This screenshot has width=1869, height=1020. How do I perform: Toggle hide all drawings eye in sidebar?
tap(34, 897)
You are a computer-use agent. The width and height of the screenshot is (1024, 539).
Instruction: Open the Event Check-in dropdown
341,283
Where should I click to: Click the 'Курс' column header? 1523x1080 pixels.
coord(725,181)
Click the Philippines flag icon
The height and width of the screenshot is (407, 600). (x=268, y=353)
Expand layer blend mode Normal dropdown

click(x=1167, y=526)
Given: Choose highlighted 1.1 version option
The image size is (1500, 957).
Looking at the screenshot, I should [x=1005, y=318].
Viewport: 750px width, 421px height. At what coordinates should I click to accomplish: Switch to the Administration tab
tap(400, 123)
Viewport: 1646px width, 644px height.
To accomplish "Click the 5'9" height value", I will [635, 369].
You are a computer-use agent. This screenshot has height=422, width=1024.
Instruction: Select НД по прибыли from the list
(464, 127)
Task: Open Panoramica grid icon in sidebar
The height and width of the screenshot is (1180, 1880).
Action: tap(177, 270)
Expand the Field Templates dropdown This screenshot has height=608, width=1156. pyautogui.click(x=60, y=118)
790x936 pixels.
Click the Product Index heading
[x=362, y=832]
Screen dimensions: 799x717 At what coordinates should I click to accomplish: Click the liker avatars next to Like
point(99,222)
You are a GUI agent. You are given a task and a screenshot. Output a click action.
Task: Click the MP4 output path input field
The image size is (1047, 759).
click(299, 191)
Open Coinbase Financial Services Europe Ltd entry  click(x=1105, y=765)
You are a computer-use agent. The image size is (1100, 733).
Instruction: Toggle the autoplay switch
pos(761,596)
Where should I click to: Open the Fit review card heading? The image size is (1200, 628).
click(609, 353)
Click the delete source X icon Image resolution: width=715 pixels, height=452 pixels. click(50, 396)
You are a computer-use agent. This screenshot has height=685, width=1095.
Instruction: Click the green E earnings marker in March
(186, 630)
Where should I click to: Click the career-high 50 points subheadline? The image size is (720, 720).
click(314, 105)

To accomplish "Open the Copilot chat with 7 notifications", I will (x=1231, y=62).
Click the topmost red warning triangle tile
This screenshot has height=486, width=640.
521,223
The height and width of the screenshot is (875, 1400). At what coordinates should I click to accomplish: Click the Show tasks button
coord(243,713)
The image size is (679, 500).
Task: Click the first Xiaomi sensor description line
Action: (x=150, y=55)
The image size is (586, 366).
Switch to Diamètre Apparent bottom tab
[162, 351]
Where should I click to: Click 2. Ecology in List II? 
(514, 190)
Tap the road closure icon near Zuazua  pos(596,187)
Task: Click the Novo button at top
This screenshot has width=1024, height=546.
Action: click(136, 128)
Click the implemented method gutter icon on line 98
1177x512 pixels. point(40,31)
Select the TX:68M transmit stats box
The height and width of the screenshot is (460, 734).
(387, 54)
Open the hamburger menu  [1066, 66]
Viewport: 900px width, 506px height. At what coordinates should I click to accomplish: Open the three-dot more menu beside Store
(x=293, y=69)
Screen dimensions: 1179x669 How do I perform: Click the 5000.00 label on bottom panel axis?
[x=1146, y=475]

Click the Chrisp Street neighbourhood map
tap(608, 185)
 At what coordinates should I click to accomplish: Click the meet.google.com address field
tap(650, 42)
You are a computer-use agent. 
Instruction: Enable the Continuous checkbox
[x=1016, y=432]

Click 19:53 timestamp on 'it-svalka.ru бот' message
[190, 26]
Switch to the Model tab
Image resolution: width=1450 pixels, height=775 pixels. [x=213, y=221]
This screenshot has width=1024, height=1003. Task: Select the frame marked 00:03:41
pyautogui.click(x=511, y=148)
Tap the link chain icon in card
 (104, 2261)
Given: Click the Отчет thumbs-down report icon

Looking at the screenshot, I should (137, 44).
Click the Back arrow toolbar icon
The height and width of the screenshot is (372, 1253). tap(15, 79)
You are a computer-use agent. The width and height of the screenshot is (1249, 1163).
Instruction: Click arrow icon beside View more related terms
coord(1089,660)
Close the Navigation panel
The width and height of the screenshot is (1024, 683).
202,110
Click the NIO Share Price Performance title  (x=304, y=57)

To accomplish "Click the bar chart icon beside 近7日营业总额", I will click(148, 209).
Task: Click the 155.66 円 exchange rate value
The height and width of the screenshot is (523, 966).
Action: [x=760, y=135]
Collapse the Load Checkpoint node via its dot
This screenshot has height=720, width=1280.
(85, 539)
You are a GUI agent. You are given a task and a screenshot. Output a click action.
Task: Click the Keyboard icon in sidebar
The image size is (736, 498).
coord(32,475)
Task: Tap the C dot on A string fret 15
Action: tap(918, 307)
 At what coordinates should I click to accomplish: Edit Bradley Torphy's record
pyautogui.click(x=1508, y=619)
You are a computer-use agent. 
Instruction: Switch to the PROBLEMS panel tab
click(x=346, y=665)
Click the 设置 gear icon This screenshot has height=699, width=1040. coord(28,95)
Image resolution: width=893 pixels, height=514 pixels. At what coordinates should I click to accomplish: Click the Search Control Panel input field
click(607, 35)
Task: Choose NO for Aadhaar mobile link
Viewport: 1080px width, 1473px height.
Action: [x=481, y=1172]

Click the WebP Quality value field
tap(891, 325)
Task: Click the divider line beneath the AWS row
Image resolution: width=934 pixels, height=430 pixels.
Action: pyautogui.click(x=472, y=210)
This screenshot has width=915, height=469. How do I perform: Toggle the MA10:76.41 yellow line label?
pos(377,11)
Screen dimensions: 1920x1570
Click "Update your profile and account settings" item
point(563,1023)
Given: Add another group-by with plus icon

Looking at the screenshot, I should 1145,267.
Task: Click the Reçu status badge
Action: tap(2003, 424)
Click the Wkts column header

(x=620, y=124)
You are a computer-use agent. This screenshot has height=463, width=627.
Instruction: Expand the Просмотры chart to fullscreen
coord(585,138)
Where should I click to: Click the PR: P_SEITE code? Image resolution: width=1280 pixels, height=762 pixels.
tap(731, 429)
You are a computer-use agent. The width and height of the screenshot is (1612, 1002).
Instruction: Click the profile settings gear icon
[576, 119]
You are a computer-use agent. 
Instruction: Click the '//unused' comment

> **EXERCISE DIRECTIONS**
Exactly how many lines of the records include "will"? Provide the number by itself.

> **WRITTEN RESPONSE**
3